With my visual language live brief design for 'Book Works' complete after around two weeks crafting, I am really pleased with the results I have achieved- perhaps for one of the first times, my design exactly how I had originally imagined, and intended.
The images below show my progression through the print stages...
A quick CMYK inkjet print test in A4 on my home computer. Because of the subsitution of the text (Gill Sans to Gill Sans > Gill Sans MT) everything was un-aligned due to the wider kerning.
A quick tester (largely to see how the colours in print as oppossed to screen)- no real use, but a worthwhile experiment- good to see that what I originally thought about A4 scale (that it would be too small) was correct.
Concerned that I mightn't have time to print onto the stock of my choice (cartridge paper) due to restricted digital print room opening hours in time for the final crit in tomorrow's session, I decided to print onto A3 printer paper in the mac suites. However, when I went to double-side print my A3 sheets from the Illustrator programme, unusually, it was cropping 1/3 off from the sheets on one side.
With help from a technincian (who assured me that this was an ongoing problem they were facing when double-sided printing), I saved my file as a PostScript, and then opened it in Preview, whereupon I would be able to double-sided print without this flaw..
...However, once I had printed, I discovered that saving the file and opening in Preview did not group my ammendments to the image on that day (for example, above, the Mandarin script symbol was still in 0.75pt, as I originally drew, as oppossed to 0.35, as it should have been.).
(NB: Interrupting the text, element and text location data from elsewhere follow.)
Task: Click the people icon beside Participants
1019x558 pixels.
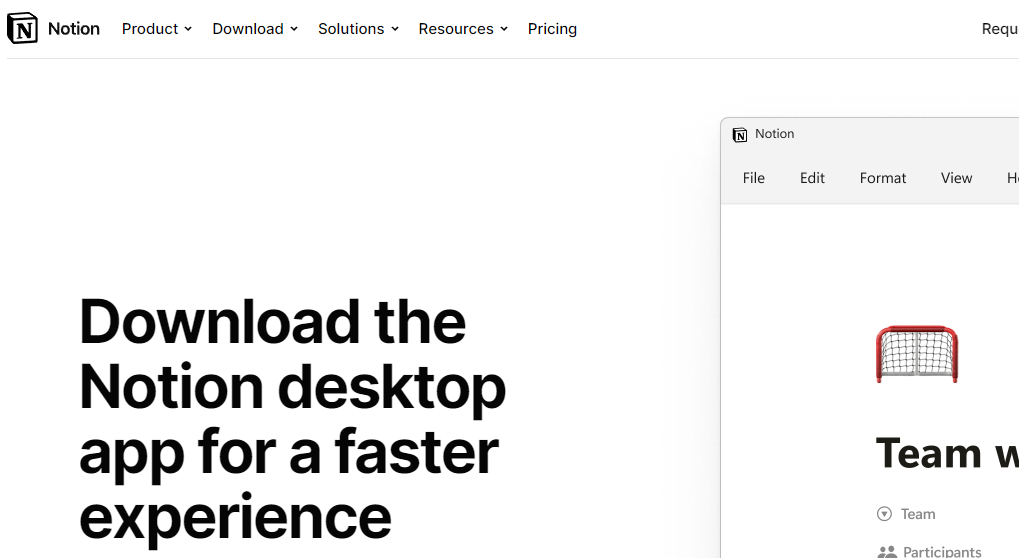Action: [x=886, y=551]
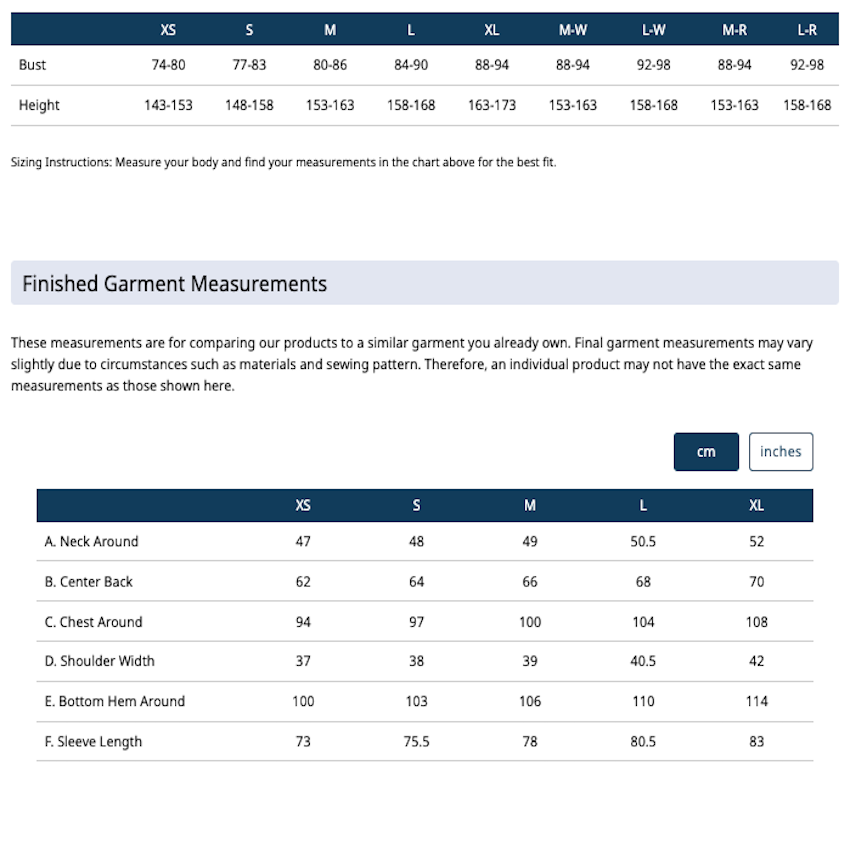The image size is (850, 850).
Task: Select the Bust row label
Action: [x=33, y=65]
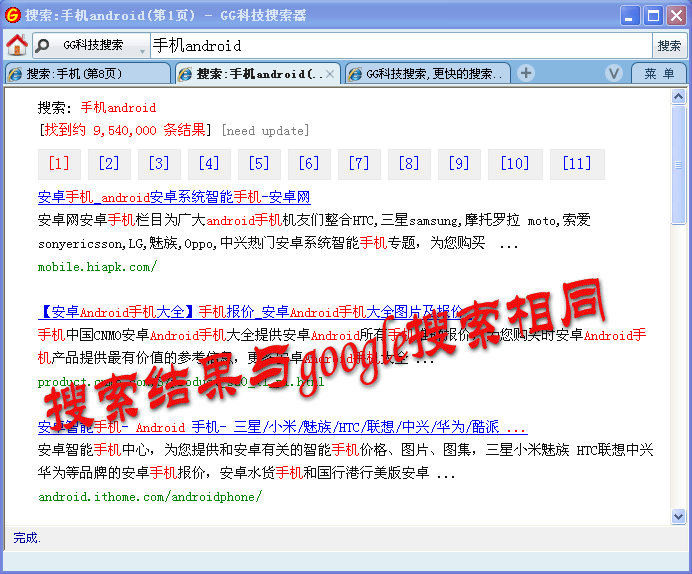692x574 pixels.
Task: Click the magnifier icon beside the search engine selector
Action: [x=43, y=46]
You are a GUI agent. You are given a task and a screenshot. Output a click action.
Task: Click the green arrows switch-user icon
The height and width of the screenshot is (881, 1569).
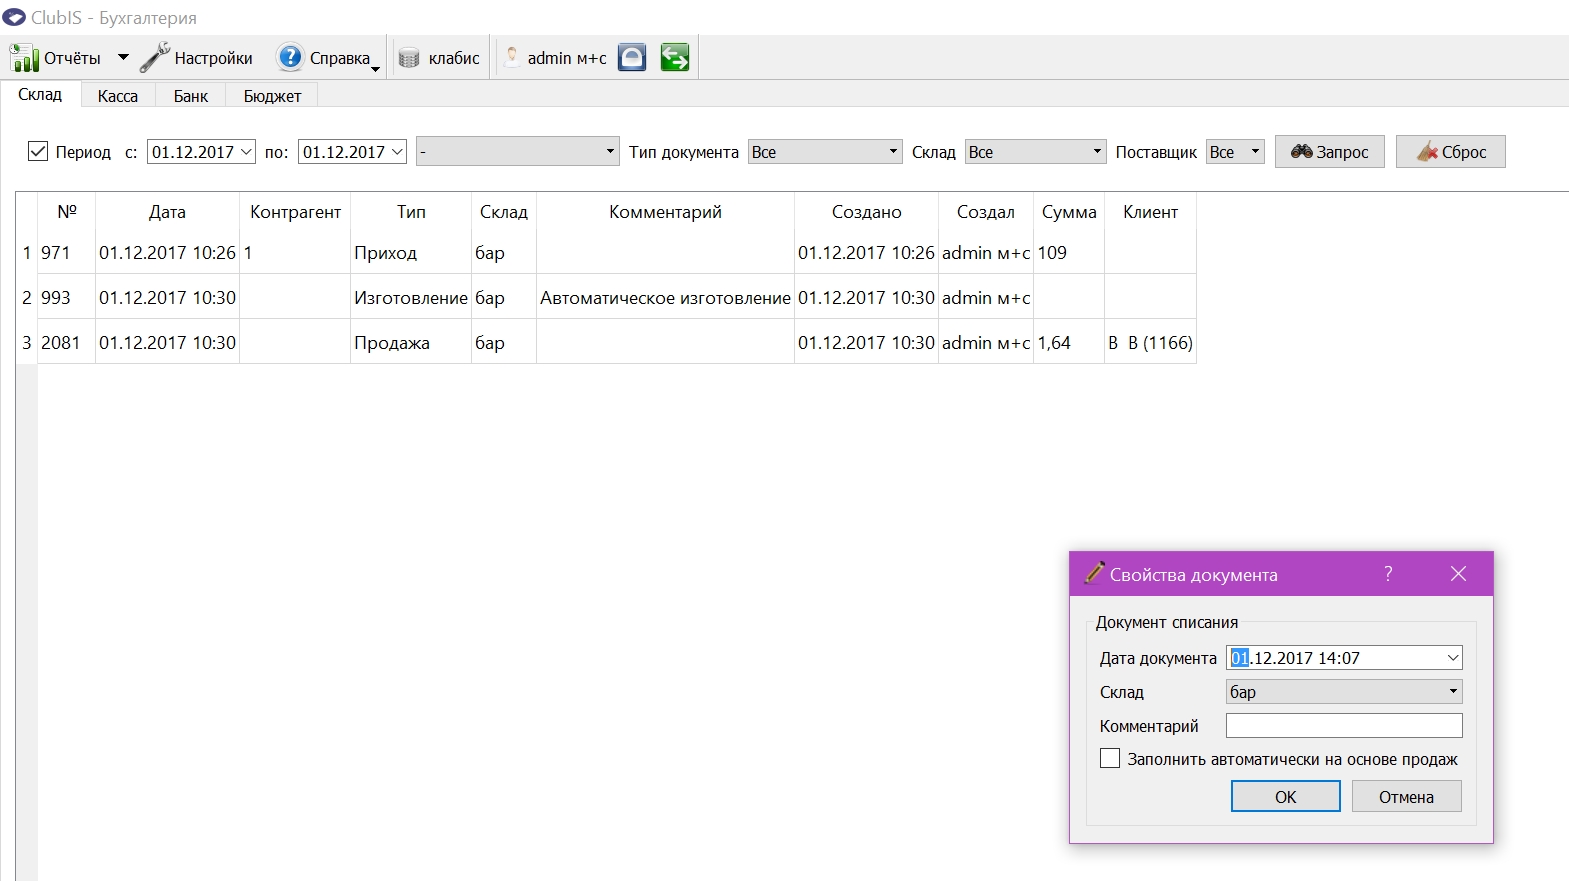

Fortunately, there was an oppurtunity available to print my designs in the digital print room- after a test run of one of the booklets, I noticed a flaw with the positioning of one of my Bengali script symbols- after staring at the monitor for hours on end, this was easily missed, definately a lesson in checking, checking, and checking again(!) when it comes to typo's- I'm very glad I printed a test before my final batch of ten!
...A double-sided print booklet, sliced and folded into the hot dog format.
I have really enjoyed this live brief visual language project, and feel like my software skills have developed considerably as a result of it. The excitement and anticipation for the "live" factor of this brief has certainly spurned me on, and driven me to meet the deadline, and, hopefully, exceed it.